Lymphocytes produce the multitude of diverse antibody molecules (one specific type of antibody per lymphocyte) which provide the mechanism for chemical recognition of foreign materials (distinguishing between self and non-self) and also for mediating and regulating immune responses. Lymphocytes travel in the blood, but they routinely leave capillaries and wander through connective tissue. Therefore, lymphocytes may be normally encountered at any time in any location. They even enter epithelial tissue, crawling between the epithelial cells. They re-enter circulation via lymphatic system channels (hence their name) (Yenuguet al., 2003). Lymph channels drain into lymph nodes, where dense aggregations of lymphocytes form lymph nodules. Each lymph nodule has a “germinal center”, where activated lymphocytes proliferate. Lymph nodules with proliferating lymphocytes also characterize the tonsils and the appendix and may be encountered in other sites as well (James and Michael, 1996).
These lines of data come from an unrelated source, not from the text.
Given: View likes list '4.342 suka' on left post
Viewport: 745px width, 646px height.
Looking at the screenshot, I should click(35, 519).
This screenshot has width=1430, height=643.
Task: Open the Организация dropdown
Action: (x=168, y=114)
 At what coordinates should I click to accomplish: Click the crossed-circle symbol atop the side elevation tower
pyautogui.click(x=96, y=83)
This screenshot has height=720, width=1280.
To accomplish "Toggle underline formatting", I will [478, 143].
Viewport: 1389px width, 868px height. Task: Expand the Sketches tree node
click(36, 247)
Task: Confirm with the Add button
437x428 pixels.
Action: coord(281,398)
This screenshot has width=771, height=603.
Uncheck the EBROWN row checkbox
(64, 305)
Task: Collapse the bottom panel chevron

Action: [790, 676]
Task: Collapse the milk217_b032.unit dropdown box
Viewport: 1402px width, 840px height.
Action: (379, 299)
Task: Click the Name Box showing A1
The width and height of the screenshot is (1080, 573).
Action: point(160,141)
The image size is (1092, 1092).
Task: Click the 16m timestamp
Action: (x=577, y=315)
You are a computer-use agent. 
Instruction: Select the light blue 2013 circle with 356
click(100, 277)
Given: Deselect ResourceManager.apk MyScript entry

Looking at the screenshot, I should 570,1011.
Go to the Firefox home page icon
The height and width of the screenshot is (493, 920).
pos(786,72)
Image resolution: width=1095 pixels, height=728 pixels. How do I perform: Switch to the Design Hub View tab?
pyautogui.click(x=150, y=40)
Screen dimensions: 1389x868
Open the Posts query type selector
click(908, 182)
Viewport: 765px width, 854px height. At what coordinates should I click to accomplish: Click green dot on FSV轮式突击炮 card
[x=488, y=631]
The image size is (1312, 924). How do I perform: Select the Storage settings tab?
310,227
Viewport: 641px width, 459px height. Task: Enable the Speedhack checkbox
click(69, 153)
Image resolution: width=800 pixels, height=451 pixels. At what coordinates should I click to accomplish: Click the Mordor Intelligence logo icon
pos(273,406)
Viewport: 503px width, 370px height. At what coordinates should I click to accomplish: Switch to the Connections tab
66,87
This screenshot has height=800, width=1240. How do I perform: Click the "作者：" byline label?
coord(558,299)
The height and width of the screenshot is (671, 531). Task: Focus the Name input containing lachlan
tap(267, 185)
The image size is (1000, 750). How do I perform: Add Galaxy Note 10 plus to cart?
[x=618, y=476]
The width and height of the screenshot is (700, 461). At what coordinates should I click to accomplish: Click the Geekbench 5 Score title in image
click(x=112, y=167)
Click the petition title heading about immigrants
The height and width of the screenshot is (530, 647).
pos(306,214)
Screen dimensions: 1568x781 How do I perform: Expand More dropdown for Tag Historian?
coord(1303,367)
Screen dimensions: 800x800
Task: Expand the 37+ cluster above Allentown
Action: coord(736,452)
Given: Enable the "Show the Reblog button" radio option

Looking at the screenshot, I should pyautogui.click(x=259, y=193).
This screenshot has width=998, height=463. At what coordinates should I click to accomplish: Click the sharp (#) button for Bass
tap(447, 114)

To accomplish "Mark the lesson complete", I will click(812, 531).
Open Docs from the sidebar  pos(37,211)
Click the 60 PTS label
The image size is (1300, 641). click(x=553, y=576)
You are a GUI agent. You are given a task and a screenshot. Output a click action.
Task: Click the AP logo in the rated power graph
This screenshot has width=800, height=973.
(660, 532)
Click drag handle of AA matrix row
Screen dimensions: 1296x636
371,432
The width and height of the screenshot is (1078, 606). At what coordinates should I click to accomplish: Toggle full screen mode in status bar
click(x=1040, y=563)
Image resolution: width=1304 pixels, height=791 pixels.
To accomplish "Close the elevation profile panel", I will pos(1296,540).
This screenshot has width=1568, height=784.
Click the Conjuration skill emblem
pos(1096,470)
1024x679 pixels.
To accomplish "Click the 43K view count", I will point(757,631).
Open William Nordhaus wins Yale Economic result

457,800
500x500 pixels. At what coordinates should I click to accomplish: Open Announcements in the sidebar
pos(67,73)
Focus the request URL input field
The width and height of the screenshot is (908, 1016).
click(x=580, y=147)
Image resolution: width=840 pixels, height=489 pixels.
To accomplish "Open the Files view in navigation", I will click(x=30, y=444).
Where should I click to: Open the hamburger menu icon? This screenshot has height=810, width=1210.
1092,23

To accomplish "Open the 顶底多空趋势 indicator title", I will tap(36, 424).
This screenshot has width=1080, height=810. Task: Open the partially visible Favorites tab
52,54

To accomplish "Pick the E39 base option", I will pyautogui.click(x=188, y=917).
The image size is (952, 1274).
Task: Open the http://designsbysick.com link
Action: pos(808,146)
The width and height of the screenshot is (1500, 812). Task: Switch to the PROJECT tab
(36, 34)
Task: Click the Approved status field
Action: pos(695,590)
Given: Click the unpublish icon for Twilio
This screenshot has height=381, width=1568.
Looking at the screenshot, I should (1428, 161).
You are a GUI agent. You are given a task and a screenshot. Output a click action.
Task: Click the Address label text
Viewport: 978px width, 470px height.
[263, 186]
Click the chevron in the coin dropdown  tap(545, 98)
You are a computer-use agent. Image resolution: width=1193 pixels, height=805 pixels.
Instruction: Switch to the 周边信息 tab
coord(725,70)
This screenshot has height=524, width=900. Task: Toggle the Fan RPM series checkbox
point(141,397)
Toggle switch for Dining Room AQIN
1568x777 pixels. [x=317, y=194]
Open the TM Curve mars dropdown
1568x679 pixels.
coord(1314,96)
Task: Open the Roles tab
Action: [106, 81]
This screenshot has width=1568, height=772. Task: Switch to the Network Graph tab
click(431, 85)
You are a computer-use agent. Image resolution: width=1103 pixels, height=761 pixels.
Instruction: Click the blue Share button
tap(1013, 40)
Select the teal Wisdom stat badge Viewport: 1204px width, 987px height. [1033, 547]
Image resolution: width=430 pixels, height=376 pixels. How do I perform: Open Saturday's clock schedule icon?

Recent research suggests that some types of lymphocytes are compartmentalized to particular tissues or body regions. Lymphocytes are small cells, 7-9 micrometer in diameter in blood smears, and are the second most common white blood cell type (about 30% of the WBCs). They have a round heterochromatic (deeply staining) nucleus surrounded by a relatively thin rim of cytoplasm. Lymphocytes are most easily recognized in histological sections as small “naked” nuclei (the cytoplasm is usually inconspicuous) which occur here and there in most tissues and especially commonly near mucous membranes. Lymphocytes are found densely packed in lymphoid tissue-spleen and lymph nodes. Plasma cells are lymphocytes which are specialized for mass production and secretion of circulating antibodies. Plasma cells have more extensive cytoplasm filled with rough endoplasmic reticulum (for synthesizing protein, specifically antibody molecules). This cytoplasm is distinctly basophilic, a consequence of the large numbers of ribosomes associated with the rough ER, and typically forms a lopsided bulge on one side of the nucleus. The heterochromatin of plasma cells is typically clumped in a characteristic “spoke-wheel” arrangement which also aids plasma cell recognition (Agerberth and Gudmunsson, 2000).